The kitchen uses a similar approach, translating the Mediterranean structure into restrained, contemporary geometry. A substantial island with a quartzite surface forms the center of the room, offering seating and workspace within a single volume. Cabinetry combines rich walnut with cold-rolled steel panels, creating a quiet tonal contrast that complements the flooring beneath. A vertical window above the sink frames the landscape outside, reinforcing the home’s emphasis on connection between indoors and outdoors. Open metal shelving near a second window introduces repetition of the black lines seen at the entry, offering space for small objects and greenery without crowding the surfaces. Pendant lighting adds a sculptural element overhead, drawing the eye to the height of the ceiling. The layout remains disciplined and functional, relying on material contrast and symmetry for visual strength.

In the adjacent living area, the design allows for a more expressive layer. The architecture remains understated: a dark fireplace wall with a custom plaster finish, arched brick surround, and stone floors. Against this restrained backdrop, the furnishings introduce color and pattern in a deliberate counterpoint. A large Mah Jong sectional with Missoni fabric spans the room in saturated tones and varied textile patterns, creating a vivid contrast to the deep finish of the fireplace wall. An original David Yarrow photograph, expansive in scale, stretches above the seating and reintroduces the monochromatic language seen at the entry and dining room. The pairing of quiet architecture and bold upholstery creates a balanced tension that defines the space.

The private rooms echo the same restrained architectural tone, interpreted through softer forms. In the primary bedroom, a Sacha Lakic for Roche Bobois bubble bed in deep blue curves into the room as a singular sculptural piece. Neutral bedding and pale walls allow the bed’s form to become the focal element. A second Yarrow photo spans the wall above the bed, continuing the visual language of scale and contrast found throughout the house. The window wall frames an exterior terrace, extending the room outward and reinforcing the continuity of indoor and outdoor spaces. A separate sitting area includes a matching bubble sofa, paired with modern artwork and simple furnishings to maintain the cohesive material palette.

The primary bath uses geometry and repetition to create a composed environment within the wet room area. Large-scale tile define the walls surrounding a freestanding tub. A recessed niche introduces a subtle architectural gesture, and the pebble flooring provides texture beneath the smooth planes surrounding it. The vanity area features an island cabinet and integrated seating, offering generous storage within a clean, symmetrical arrangement.

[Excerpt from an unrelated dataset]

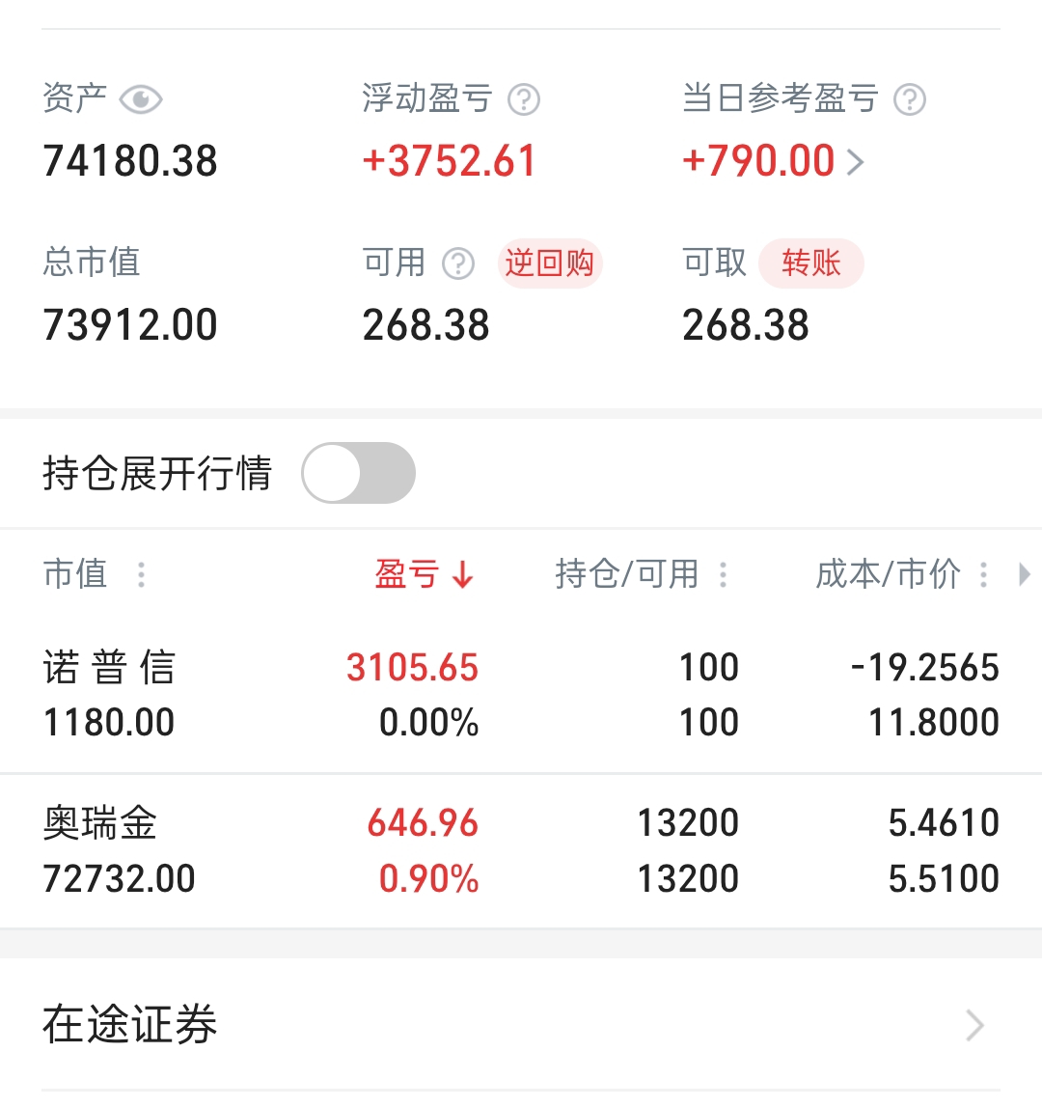Expand 在途证券 with right chevron
Viewport: 1042px width, 1107px height.
974,1025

The home’s exterior is subtle and disciplined. The original rooflines remain, and the forms of the house stay intact. The change lies in the quiet simplicity of the finishes and the openness of the rear elevation, where glass doors extend the interior out with the travertine flowing from inside to the terrace that steps down to the pool. The visual connection between inside and out is immediate, and the continuous stone surfaces create a unified plane from living spaces to the water’s edge.

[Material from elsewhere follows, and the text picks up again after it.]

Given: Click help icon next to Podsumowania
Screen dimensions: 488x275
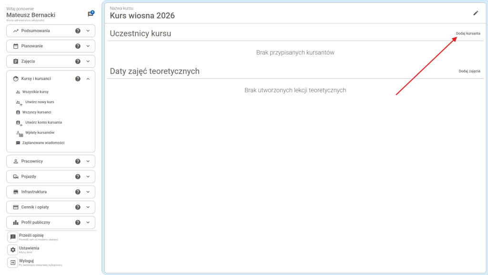Looking at the screenshot, I should point(78,31).
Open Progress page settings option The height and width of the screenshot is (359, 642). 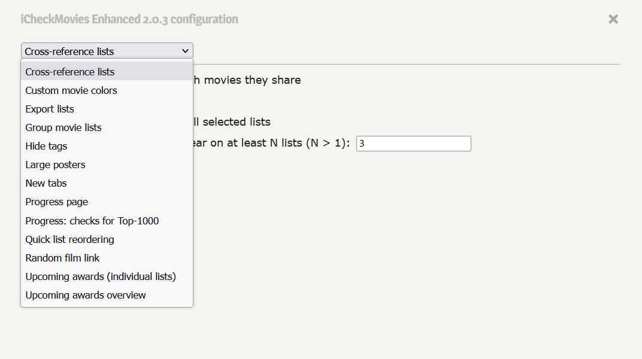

The renovation reframes rather than replaces. The home’s traditional Mediterranean foundation remains visible, but it now supports a modern interpretation defined by openness, clarity, and an emphasis on art. By preserving the integrity of the original footprint and refining the interiors through proportion, contrast, and material restraint, the design achieves a cohesive new identity—modern Mediterranean, distilled to its essentials and reimagined for a contemporary way of living.